RELATED TO LUST, AMBITION, AND IDOLATRY
According to the record in 1 Kings, two kings—Solomon, a good king, and Jeroboam, an evil king—took the lead to set up the high places. In the case of Solomon, the building of the high places was related to the indulgence of lust. Solomon had hundreds of wives and concubines. In order to satisfy their desire, he built up high places. His wives had "turned away his heart after other gods" (1 Kings 11:4). In the case of Jeroboam, the building of the high places was related to ambition (1 Kings 12:26-32). Jeroboam wanted to maintain his empire. Fearing that the kingdom would return to the house of David if the people went to Jerusalem to worship, Jeroboam "made houses on high places" (v. 31, Heb.). Hence, Jeroboam’s ambition was the cause of his decision to build up high places. Furthermore, Jeroboam made two calves of gold and said to the people, "It is too much for you to go up to Jerusalem: behold thy gods, O Israel, which brought thee up out of the land of Egypt" (v. 28). He then "set the one in Bethel, and the other put he in Dan" (v. 29). Furthermore, "Jeroboam ordained a feast in the eighth month, on the fifteenth day of the month, like unto the feast that is in Judah" (v. 32). The month of this feast was "devised of his own heart" (v. 33). Jeroboam even made "priests from among all sorts of the people, which were not of the sons of Levi" (v. 31, Heb.). What evil is associated with high places! The high places were related to lust, ambition, and idolatry. Since high places signify divisions, this indicates that the divisions among Christians today are related to these evil things.
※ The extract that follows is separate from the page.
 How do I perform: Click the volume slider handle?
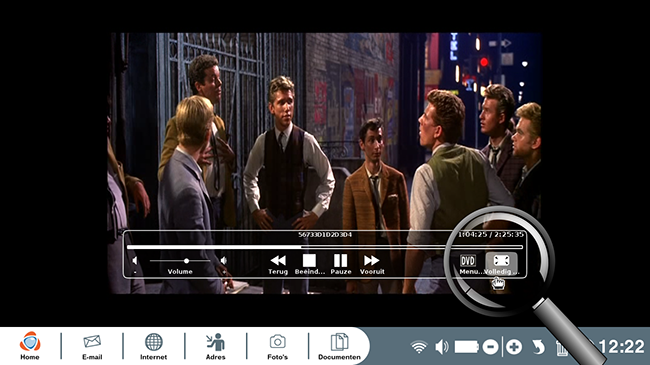(187, 261)
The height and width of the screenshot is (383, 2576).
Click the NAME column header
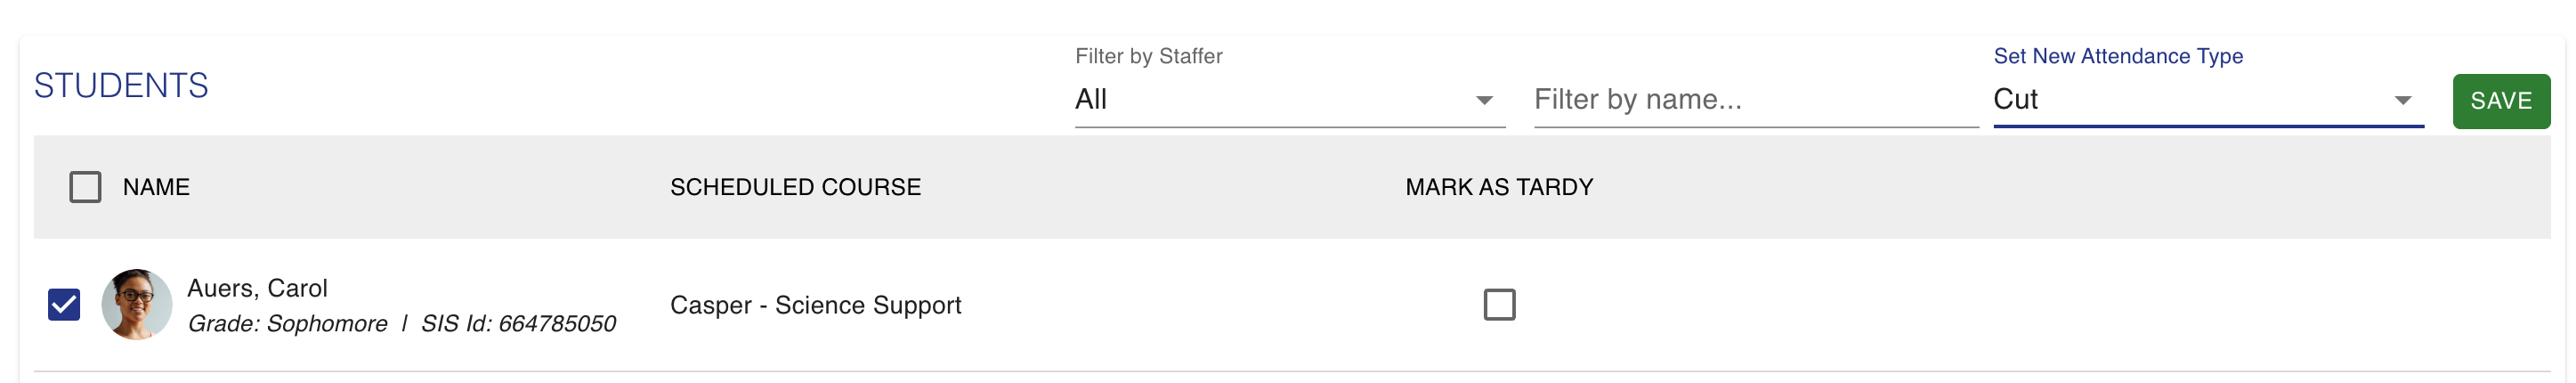pos(156,187)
Not many Christians realize that division is connected to lust, ambition, and idolatry. Most Christians would not go beyond saying that divisions are wrong and unscriptural and that they cannot agree with them. However, in the eyes of the Lord, division involves such things as lust, ambition, and idolatry. Remember, a high place is an elevation, something lifted above the common level. This indicates that a high place involves the exaltation of something. In principle, every high place, every division, in Christianity today involves the uplifting, the exaltation, of something other than Christ. The things that are exalted may not be evil. On the contrary, they may be very good and may include even Bible study or Bible teaching. Surely it is a good thing to teach the Bible. But Bible study may be related to division. In such a case, even a meeting for the study of the Scriptures becomes a high place; it may lead to the exaltation of something in place of Christ.
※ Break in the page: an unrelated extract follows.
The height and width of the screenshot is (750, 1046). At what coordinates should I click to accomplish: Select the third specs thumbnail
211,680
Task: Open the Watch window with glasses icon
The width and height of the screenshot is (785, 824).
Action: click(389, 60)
Today it is common for Christians to elevate things in place of Christ. For example, some elevate the practice of baptism by immersion. Although it is right and scriptural to immerse people, it is not right to exalt immersion in place of Christ. To do this is to build a high place for the exaltation of a particular mode of baptism. The existence of such a high place always gives an opportunity for the indulgence of lust or for the fulfillment of ambition. However, the unique place of God’s choice kills our lust and restricts our ambition. Even a very good thing such as Bible study can open the way for lust and ambition to come in, if it is exalted above Christ. Lust is inevitably followed by idolatry. Ambition, in fact, is a form of idolatry.